**** PROVIDED ENTRIES ****
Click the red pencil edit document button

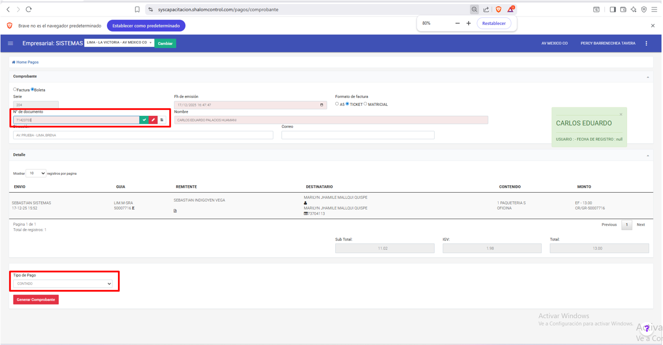pyautogui.click(x=153, y=120)
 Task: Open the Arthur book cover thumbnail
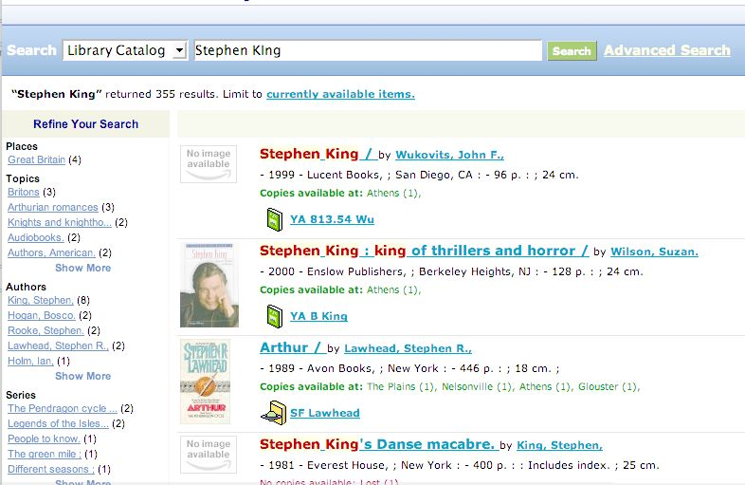(206, 382)
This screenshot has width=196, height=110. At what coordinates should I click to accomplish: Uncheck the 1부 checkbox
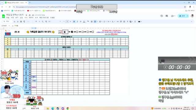[72, 32]
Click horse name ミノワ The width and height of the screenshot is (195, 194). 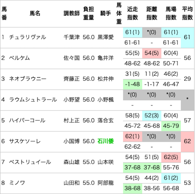17,183
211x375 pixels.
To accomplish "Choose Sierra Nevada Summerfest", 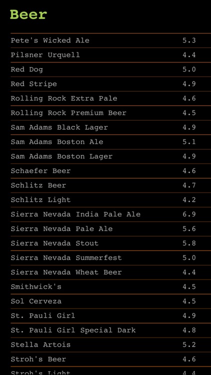I will [x=111, y=258].
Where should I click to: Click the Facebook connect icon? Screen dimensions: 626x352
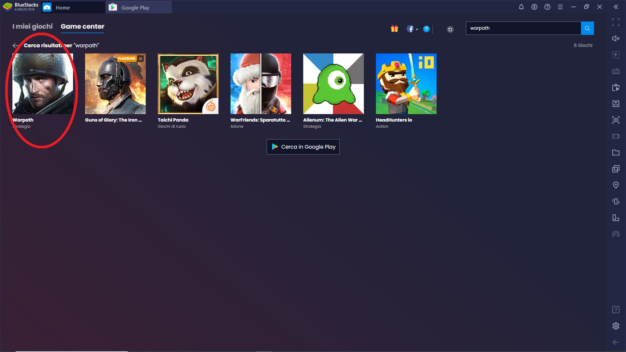click(x=410, y=29)
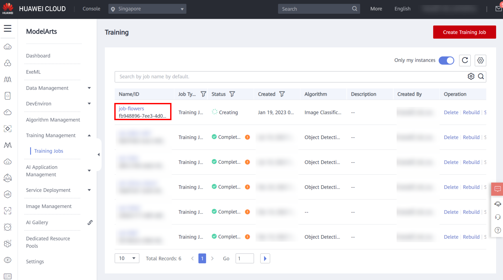Open the job-flowers training job link
Image resolution: width=503 pixels, height=280 pixels.
131,109
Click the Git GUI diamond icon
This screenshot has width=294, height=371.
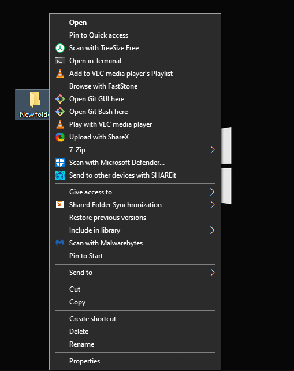(60, 99)
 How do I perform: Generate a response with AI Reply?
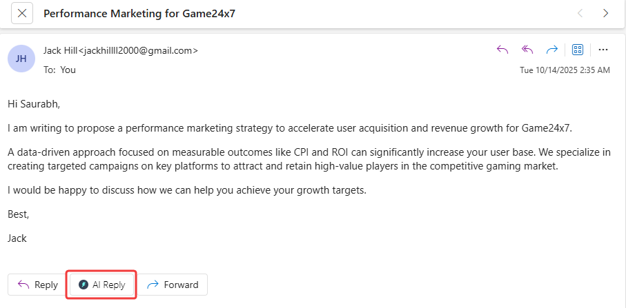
****
◆ EXERCISE PROMPT: In the records above, the lines from the one containing "Click the Git GUI diamond icon" through the last line are to be written out exactly, both ends included and pictures omitted.

◆ WRITTEN REPLY:
Click the Git GUI diamond icon
This screenshot has width=294, height=371.
(60, 99)
 How do I perform: Generate a response with AI Reply?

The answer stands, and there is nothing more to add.